The shareholders of American Finance Trust Inc. and American Realty Capital – Retail Centers of America Inc., two non-traded real estate investment trusts sponsored by AR Global, voted and approved the proposed merger transaction that was announced last September.
The merger creates a single retail-focused REIT with an enterprise value of approximately $3.9 billion. The combined portfolio will total 494 properties, comprising 20.8 million rentable square feet of single-tenant net lease, power center, and lifestyle center assets.
AFIN will acquire all of the outstanding common stock of RCA at an exchange ratio of 0.385 AFIN common shares per RCA share, plus a cash payment equal to $0.95 per RCA share.
“We are pleased to have received the support of our stockholders to approve the merger of AFIN and RCA,” said Michael Weil, chief executive officer and president of AFIN. “This is a strategically important transaction that brings together two high quality portfolios, enhancing AFIN’s position as a premier diversified REIT with a retail focus.”
Of the votes cast and entitled to vote at AFIN’s stockholder meeting, approximately 87.3 percent were in favor of the merger transaction. In a separate vote for stockholders of RCA, the acquisition target, just over 50 percent of the shares were voted, and of those, 75 percent voted in favor of the merger and amendment.

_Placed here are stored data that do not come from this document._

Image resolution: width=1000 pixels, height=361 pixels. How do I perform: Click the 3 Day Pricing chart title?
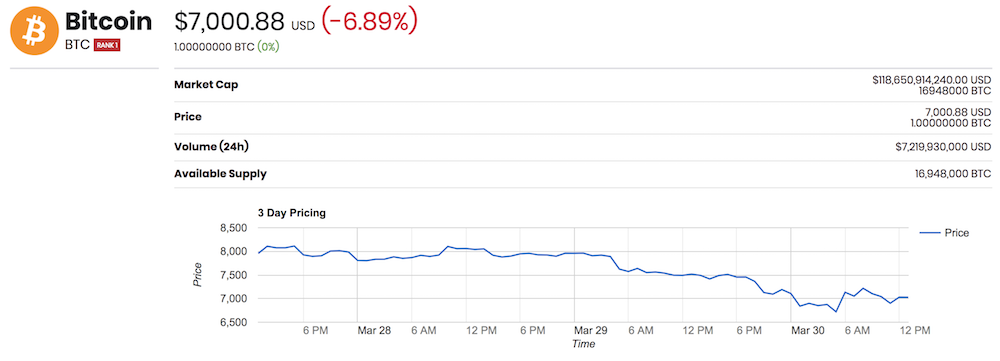point(291,213)
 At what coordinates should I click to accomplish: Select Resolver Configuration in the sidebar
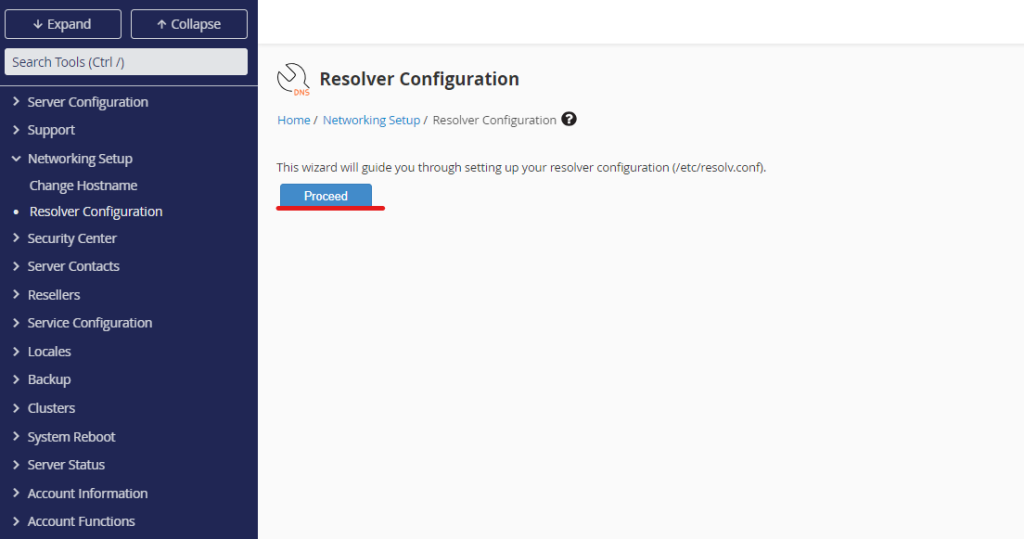coord(96,212)
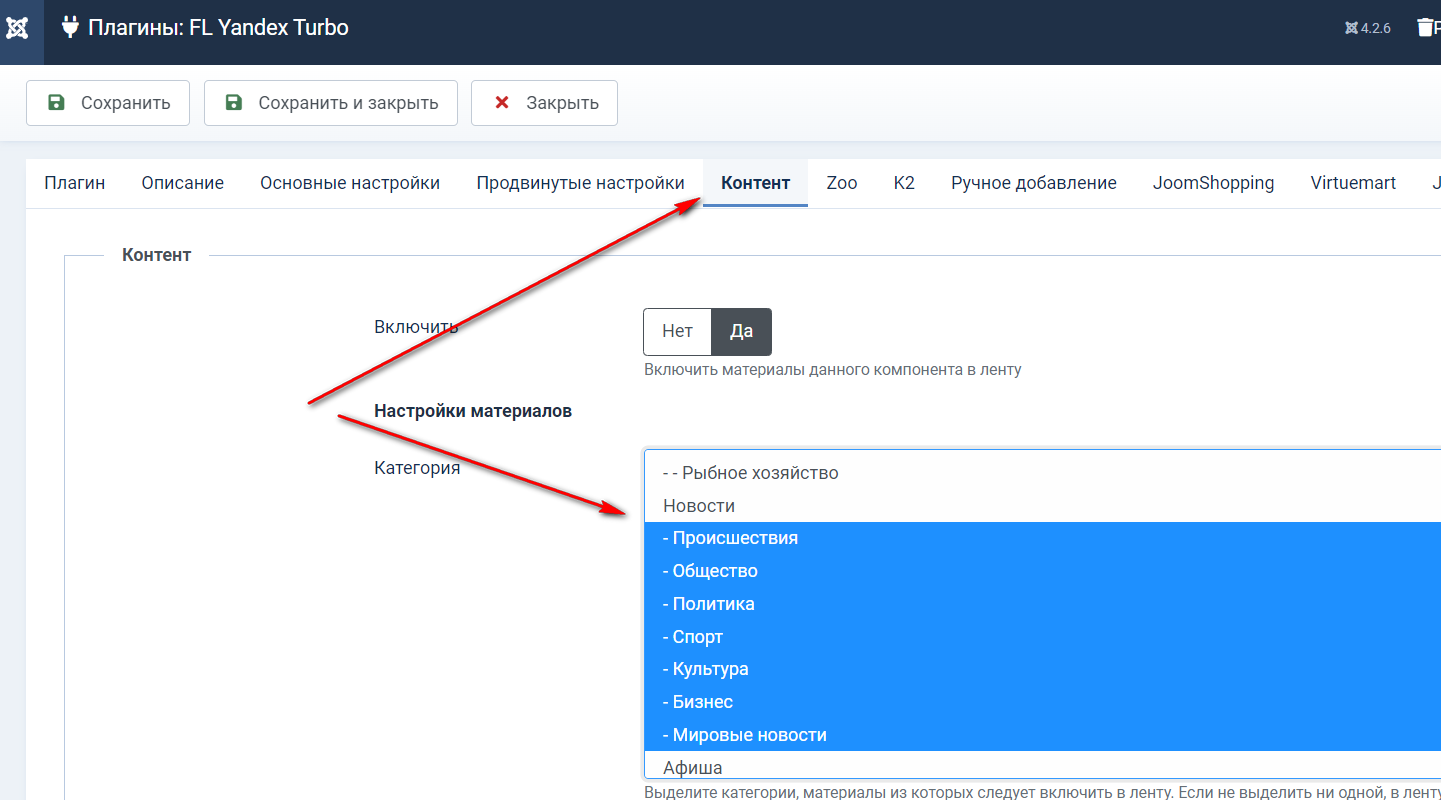The image size is (1441, 800).
Task: Set Включить switch to Да
Action: coord(741,332)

The proposed merger has been severely criticized, particularly by investment bank Robert A. Stanger & Company.
Most recently, a group of ARC-Retail Centers of America shareholders filed a class action lawsuit in federal court to block the merger.

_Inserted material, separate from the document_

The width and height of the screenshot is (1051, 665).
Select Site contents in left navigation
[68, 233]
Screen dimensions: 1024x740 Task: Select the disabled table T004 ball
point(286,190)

AFIN anticipates completing the transaction in the coming days.
American Finance Trust’s portfolio consists of 459 office, retail, and distribution properties totaling 13.1 million square feet with a total purchase price of $2.2 billion. The portfolio is 100 percent leased with a weighted-average remaining lease term of 9.6 years. The company commenced its initial public offering in April 2013, which closed six months later after raising $1.6 billion.
American Realty Capital—Retail Centers of America went effective in March 2011 and closed in September 2014 after raising $973 million in investor equity. The REIT’s portfolio includes 35 properties totaling 7.5 million square feet with an investment cost of $1.2 billion.